[Working data — start]
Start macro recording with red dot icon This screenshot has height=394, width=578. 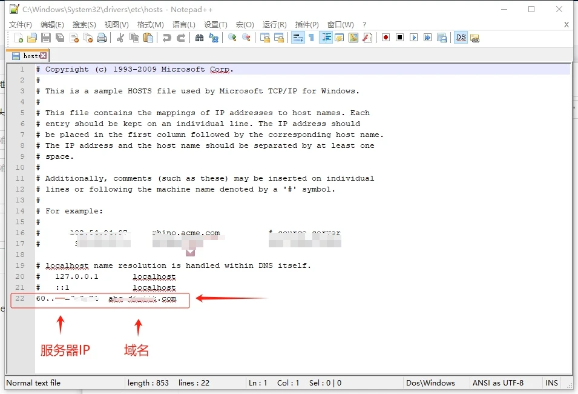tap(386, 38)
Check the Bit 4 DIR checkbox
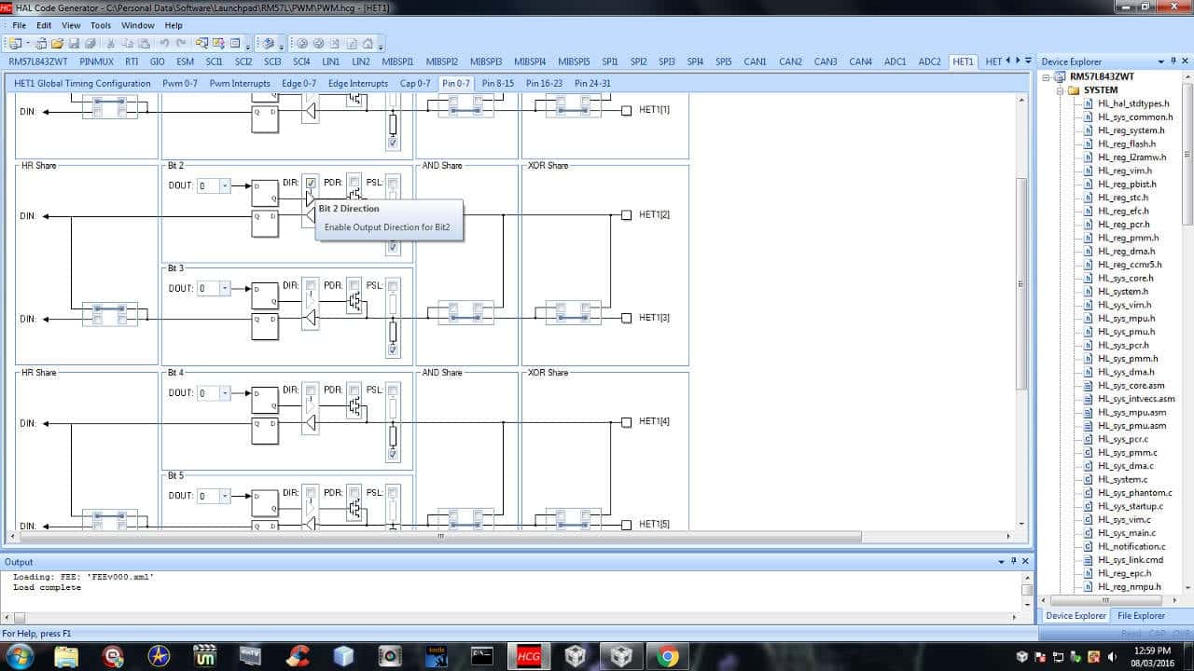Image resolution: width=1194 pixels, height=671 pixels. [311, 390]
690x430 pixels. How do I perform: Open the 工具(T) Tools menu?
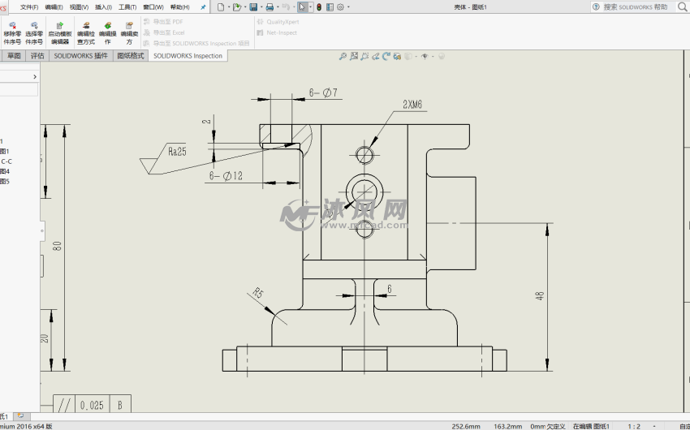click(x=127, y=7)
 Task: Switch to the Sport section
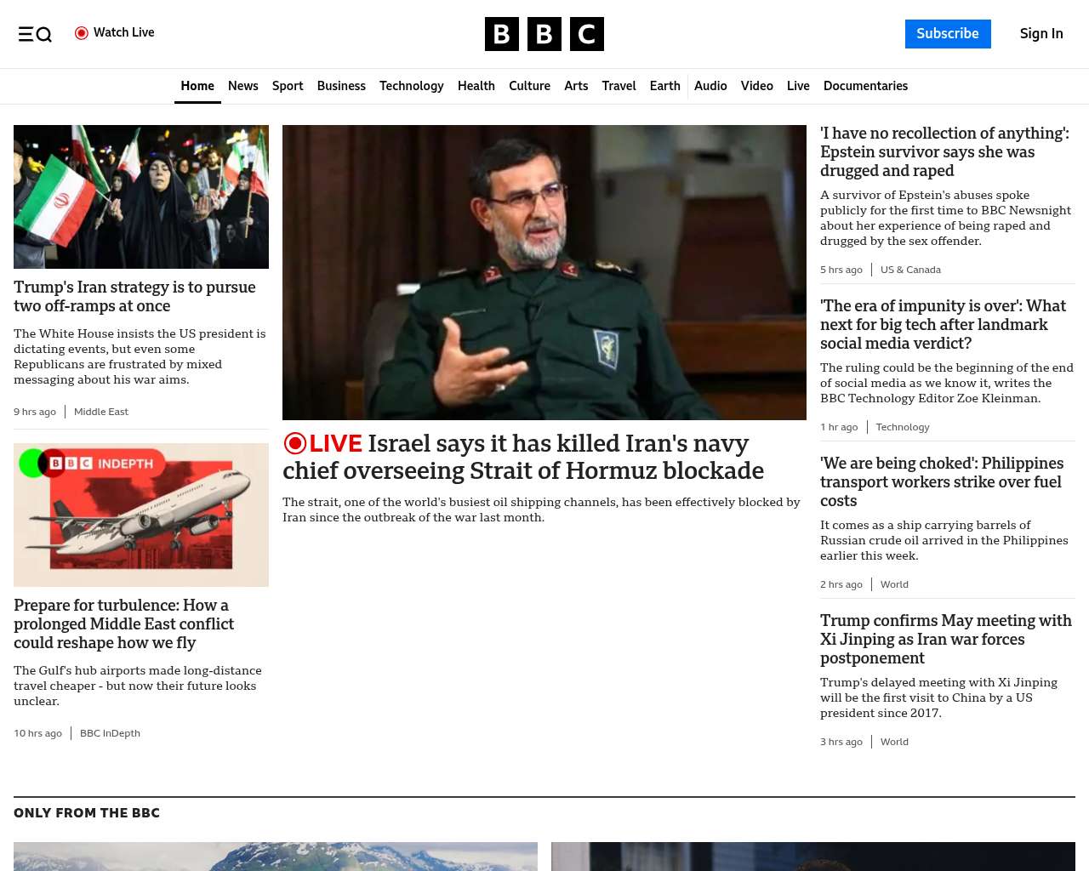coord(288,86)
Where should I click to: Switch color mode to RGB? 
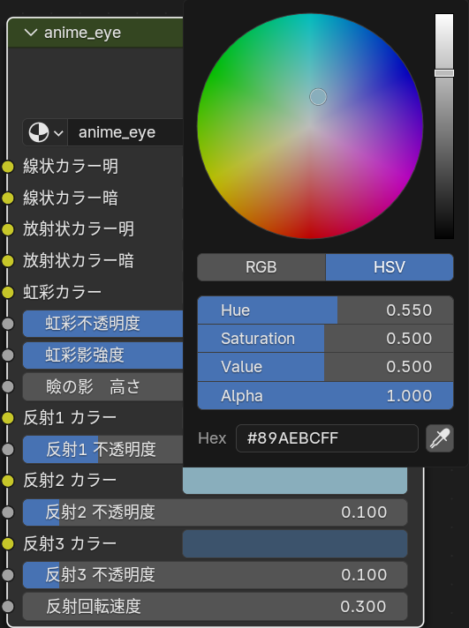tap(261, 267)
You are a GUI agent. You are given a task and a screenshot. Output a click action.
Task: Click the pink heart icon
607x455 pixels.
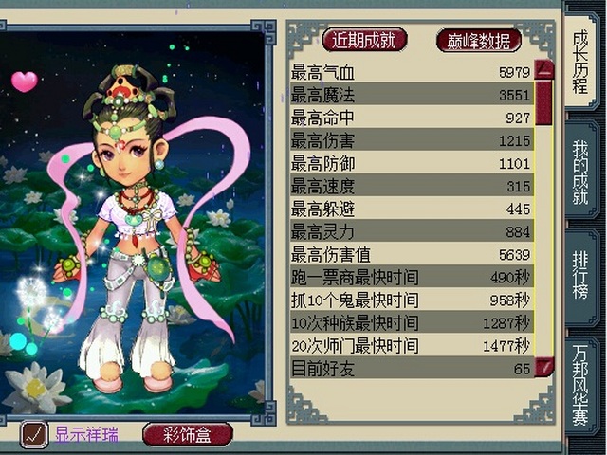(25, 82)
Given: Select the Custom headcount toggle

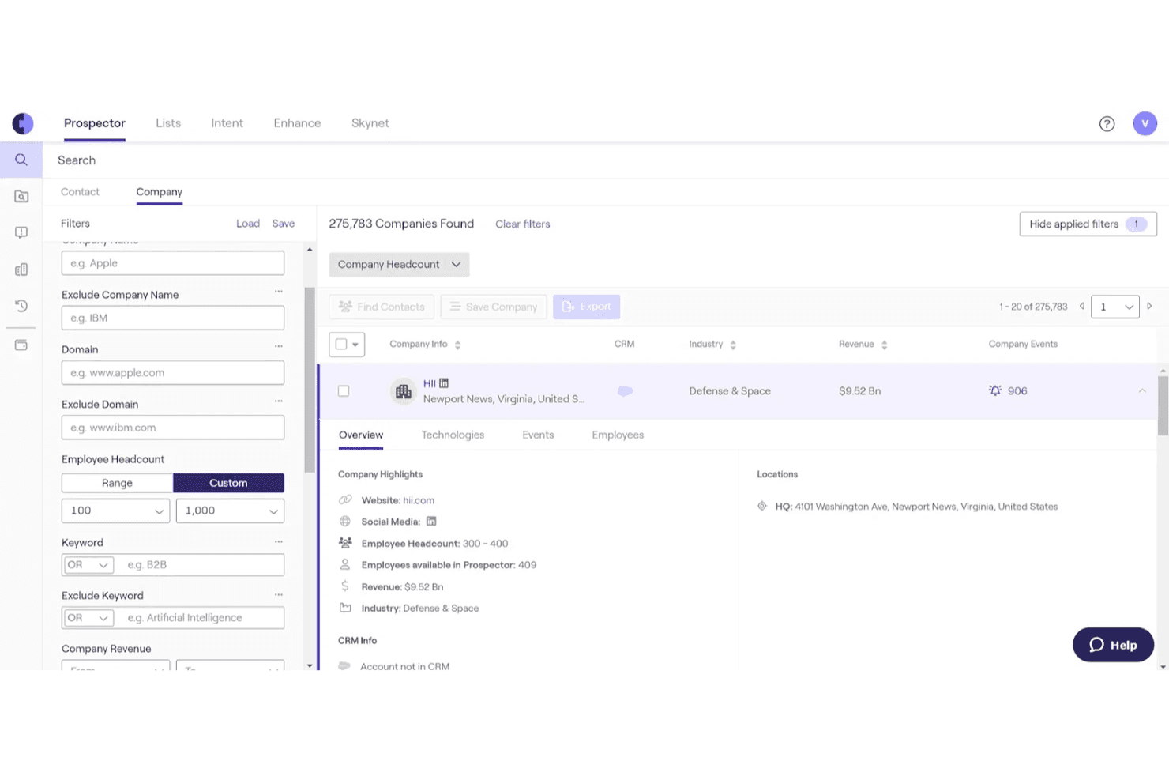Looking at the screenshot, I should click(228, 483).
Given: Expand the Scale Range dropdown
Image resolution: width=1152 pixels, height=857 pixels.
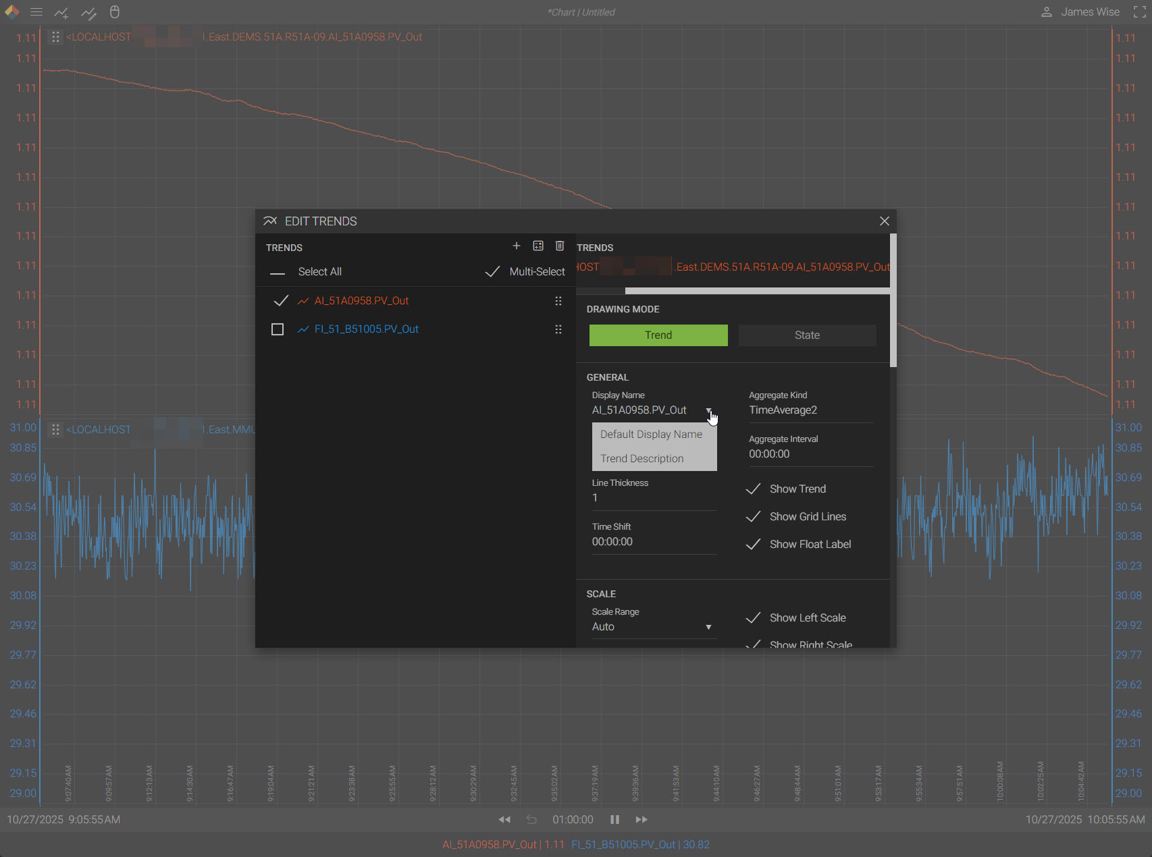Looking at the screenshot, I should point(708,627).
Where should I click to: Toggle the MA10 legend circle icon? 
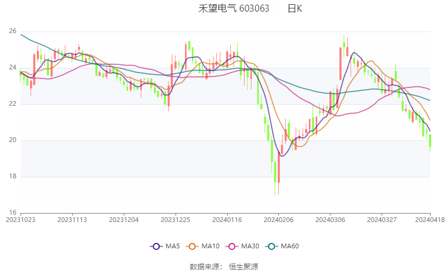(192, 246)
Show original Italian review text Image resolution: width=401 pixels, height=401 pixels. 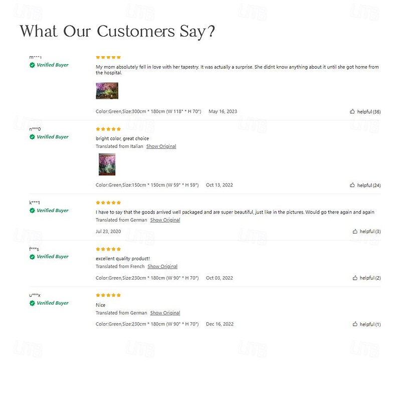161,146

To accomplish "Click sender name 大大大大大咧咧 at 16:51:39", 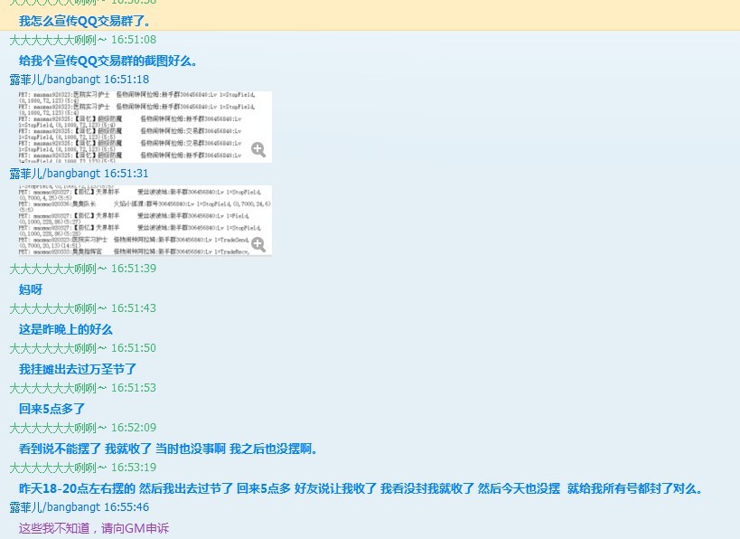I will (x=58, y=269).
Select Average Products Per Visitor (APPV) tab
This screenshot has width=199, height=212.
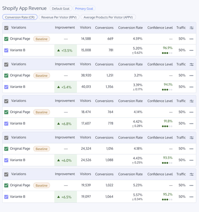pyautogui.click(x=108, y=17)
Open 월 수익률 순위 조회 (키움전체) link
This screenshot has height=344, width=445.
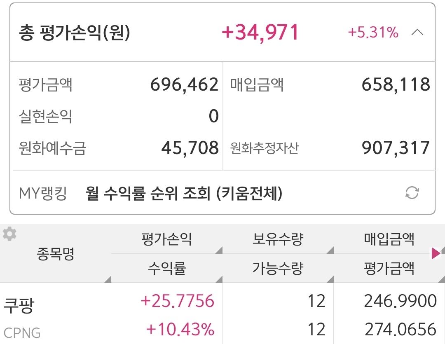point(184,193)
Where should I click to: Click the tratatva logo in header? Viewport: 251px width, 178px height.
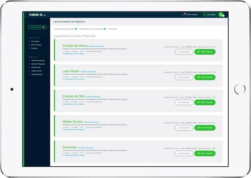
[Working data — finish]
What is being asked: Your reply should hold exactly the lines from the line containing "This screenshot has height=344, width=445." through the final line of the listing, and none of the pictures.

The answer:
This screenshot has height=344, width=445.
point(184,193)
Where should I click to: Click the tratatva logo in header? Viewport: 251px width, 178px height.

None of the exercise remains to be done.